Quote of the Quarter
“I want to come to your house and stay with you, Anderson, you’re nice.” ~ Ms “L” who is 87 years old with beginning stages of dementia and having domestic problems at home.
There is a fun and entertaining game one of the patrol squads use at the police department to enhance camaraderie and motivate performance through fun. Que the unicorn…
The Unicorn has a zipper on its back and takes deposits of money. It doubles as a modern day cone of shame. Unicorn is carried in the building (and tucked away in the car) by the officer who has the most recent blunder, openly or admittedly. Imagine using the radio at the wrong time, having a cell phone ring during roll call, locking keys in car, or any other notable mistake. All unicorn funds are used to help fund the end of the shift squad party, so there is a recognizable benefit for all.
I was out last night on a ride along, and as we all circled up and closed out the shift, I saw an officer proudly displaying the unicorn on their equipment belt.
He was swinging it around eagerly waiting for his partner’s arrival at the station. The Unicorn would be handed off after the night’s events. Unicorn now has a new chaperone, and the fun continues.
Simple, harmless, and healthy bantering goes on with our cops. It’s one of the ways they can cope with some of the disturbing things they encounter each day. Unicorns are unique, but who could have imagined the magic they would bring to cops?
Our police officers encounter non-stop challenges every shift. It has been estimated that 80% of police contact is unwanted contact. What I mean by this is, the people who they are sent to assist don’t want the police there.
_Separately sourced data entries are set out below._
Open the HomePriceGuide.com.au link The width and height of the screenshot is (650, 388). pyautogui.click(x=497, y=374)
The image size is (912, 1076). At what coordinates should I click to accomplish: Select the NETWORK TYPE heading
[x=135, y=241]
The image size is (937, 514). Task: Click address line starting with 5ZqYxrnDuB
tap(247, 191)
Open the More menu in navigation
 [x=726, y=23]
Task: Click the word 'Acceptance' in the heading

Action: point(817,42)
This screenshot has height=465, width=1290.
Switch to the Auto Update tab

They are dispatched calls from a neighbor hearing a family dispute, a mother witnessing drug activity in a car at the park, reports of suspected elder abuse, someone drunk and passed out on the sidewalk in front of a convenience store, and sometimes, even a report of someone walking down the middle of the street naked (just mentioning a few of last night’s events).
Some of the most common calls for service in our community right now are people who are under the influence of alcohol or drugs, neighbor disputes, and concerns about the transient population who insist on being unaccountable and irresponsible.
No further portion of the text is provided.